Solchermaßen ideologisch voreingenommene, reflexartig reagierende Intellektuelle verwechseln nicht nur die Ebenen, sie stiften auch gedankliches Chaos in einer sehr komplizierten Situation. Das betrifft nicht nur die Definition des Krieges oder eben des Nicht-Krieges, sondern auch seinen Zustand. Dieser tauchte in Kroatien vor zehn Jahren in einer gegenüber der jetzigen Situation noch einfachen Form auf. Man hatte eine Front "der Serben" als Angreifer und dann gab es auch etliche Serben, die auf der anderen Frontseite lebten. Die Stadt Vukovar ist dafür das beste Beispiel: Die Serben waren hier genauso Angegriffene wie die Kroaten und alle Vukovarer, die in der umzingelten Stadt blieben. An der Verteidigung der Stadt beteiligten sich Menschen aus vielen Volksgruppen, so auch Serben; ähnlich war es in Sarajevo. Nur einige haben verdeckt ausgeharrt und auf den Sieg des Okkupanten gewartet. Als dieser die Stadt eroberte, halfen einige dieser Serben dabei, dass Menschen, mit denen sie das gleiche Schicksal drei Monate lang geteilt hatten, an ihre Verfolger und Mörder ausgeliefert wurden. Als der Krieg begann, schossen etwa in Zagreb und anderen Großstädten Heckenschützen, die gleichzeitig auch Nachbarn waren, aus hohen Gebäuden wahllos auf  normale Passanten. Es kam zu einer mittelmäßigen Hysterie in solchen Ortsteilen, wo viele Angehörige der JVA, sprich "Serben", wohnten.
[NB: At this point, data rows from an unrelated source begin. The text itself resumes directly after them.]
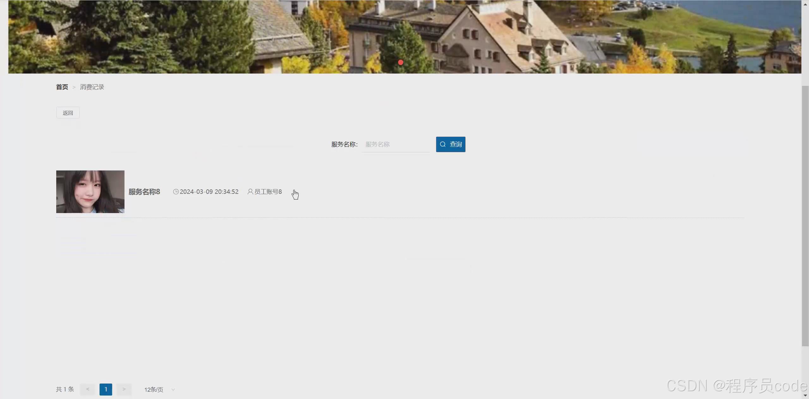Open the 服务名称8 record title
Image resolution: width=809 pixels, height=399 pixels.
(x=145, y=192)
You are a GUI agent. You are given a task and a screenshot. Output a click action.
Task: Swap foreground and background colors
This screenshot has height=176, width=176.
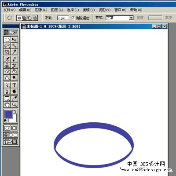15,111
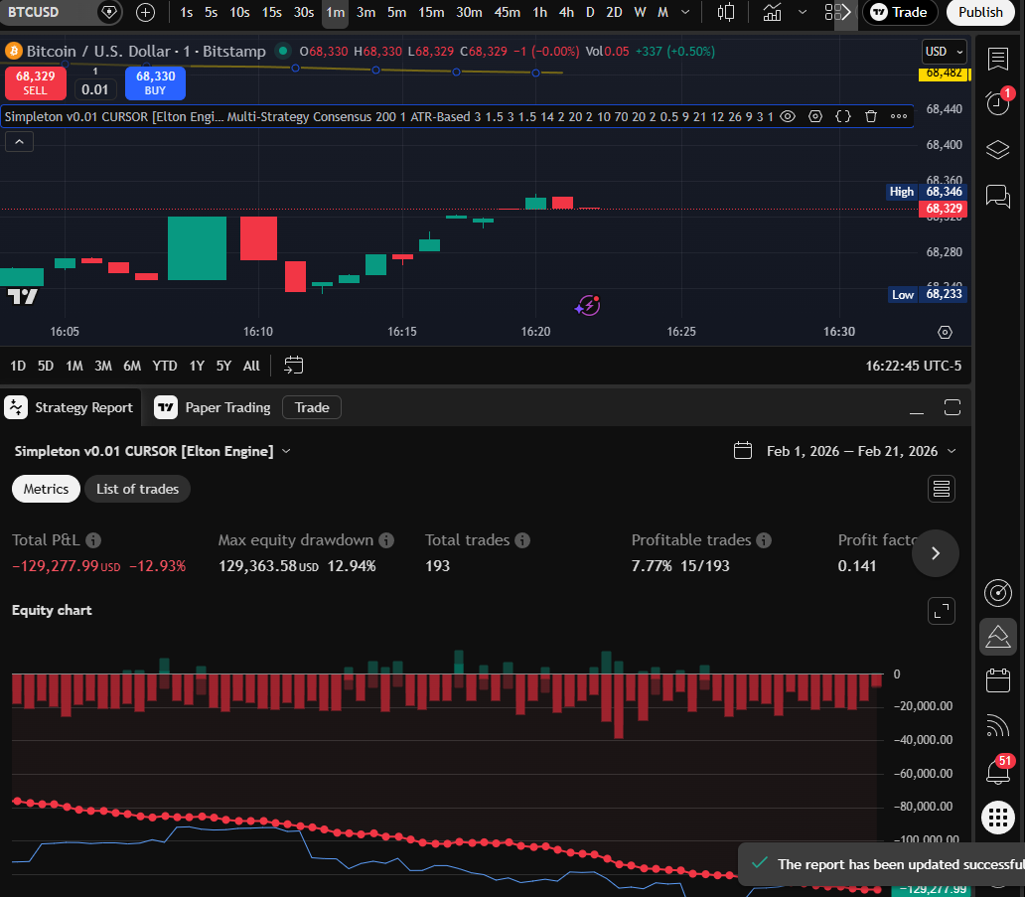Image resolution: width=1025 pixels, height=897 pixels.
Task: Open the candlestick chart style selector
Action: pyautogui.click(x=726, y=14)
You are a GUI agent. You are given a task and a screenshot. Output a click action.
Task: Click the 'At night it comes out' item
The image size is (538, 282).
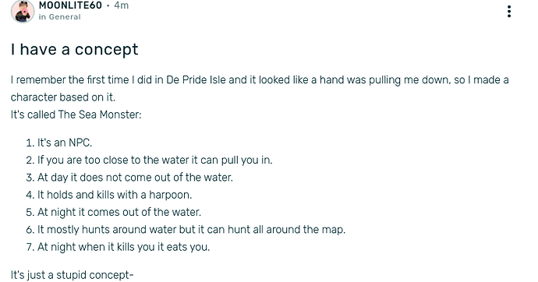click(x=119, y=212)
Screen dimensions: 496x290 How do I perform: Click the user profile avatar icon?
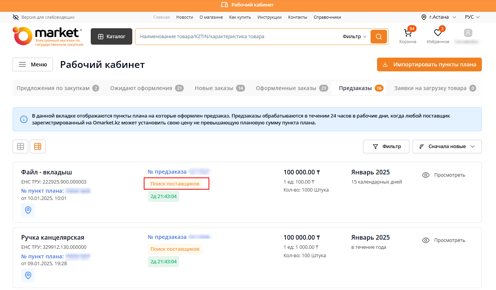pos(468,33)
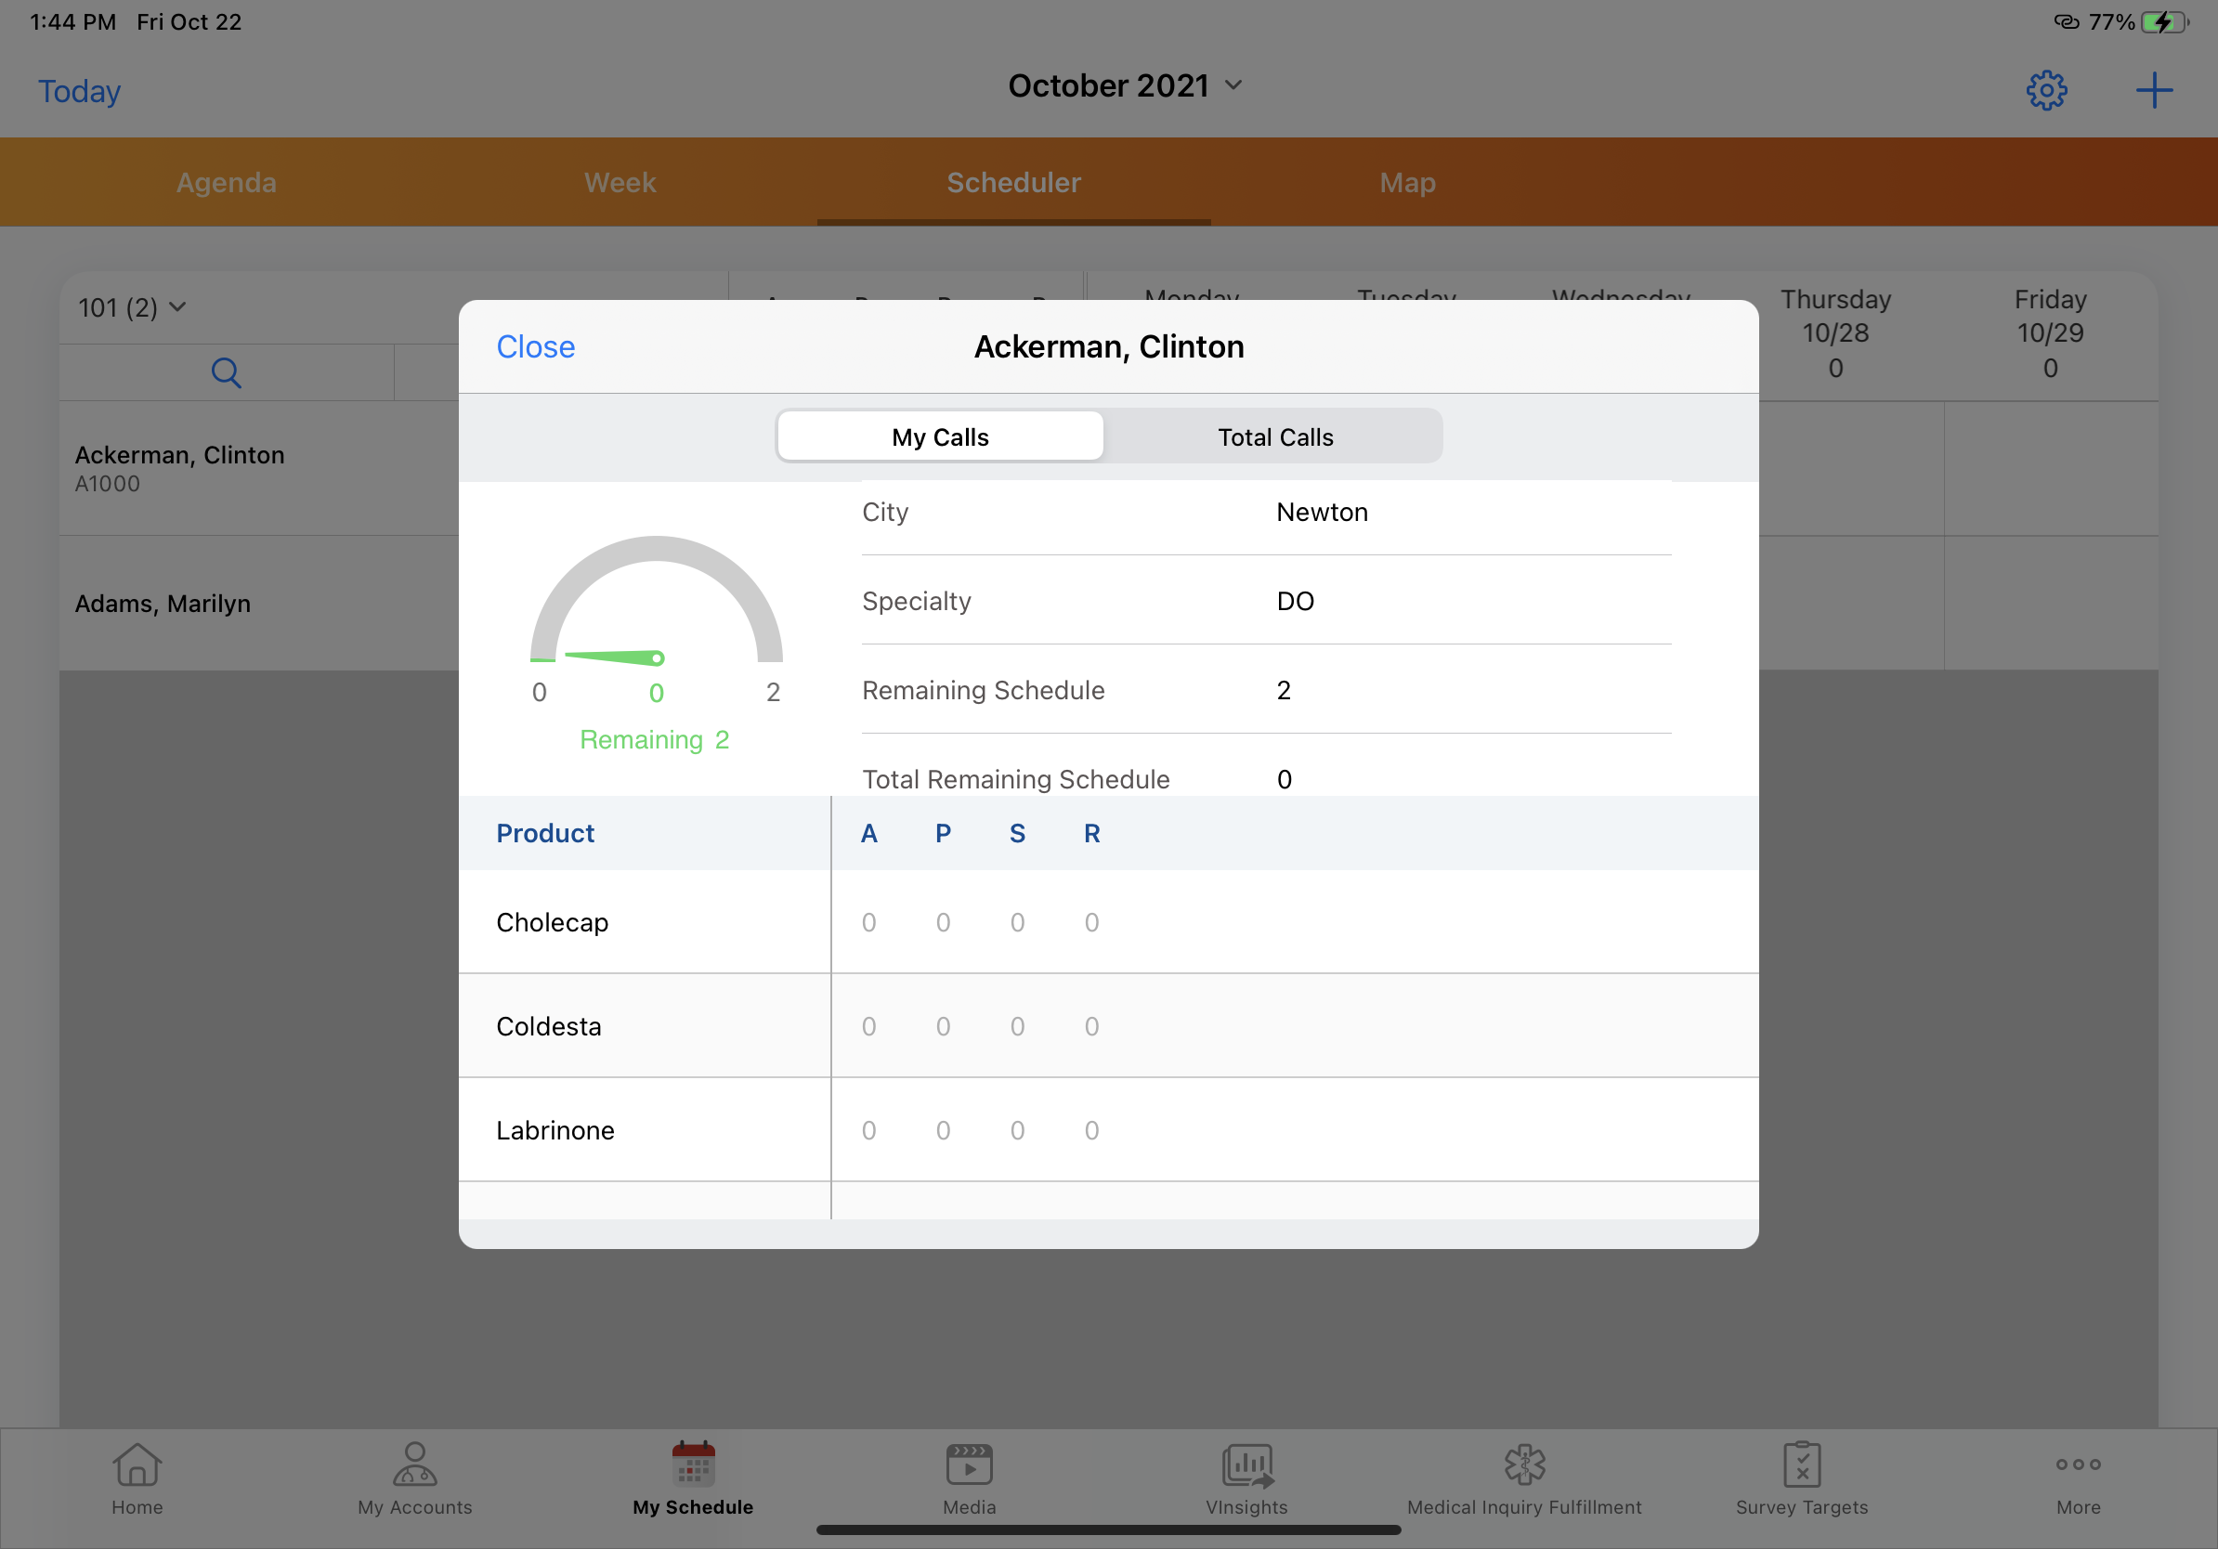Expand the October 2021 month dropdown
The width and height of the screenshot is (2218, 1549).
1124,86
Wenn in solchen Situationen Paranoia entsteht, dann ist sie nicht einfach grundlos noch verdankt sie sich bloß so genannter faschistoider Mentalitäten der Mehrheitsbevölkerung. Eine multikulturelle Gesellschaft verliert nicht gleich ihren zivil-freiheitlichen Charakter, weil es, wie jetzt in den Vereinigten Staaten, zu Angriffen und Drohungen gegenüber Arabern kommt. Allerdings kommt es jetzt auf den Umgang der Politik(er) und der meinungsmachenden Eliten mit diesem Problem an. Es ist etwa durchaus möglich, dass sich unter den Opfern in New York nicht nur Landsleute der Attentäter, sondern sogar ihre ehemaligen Mitschüler befinden. Ein weltweites Bündnis gegen den global agierenden Feind ist auch deshalb absolut notwendig, damit dieser "Krieg" nicht den Charakter einer falschen polarisierenden kulturellen, konfessionellen oder nationalen Front bekommt.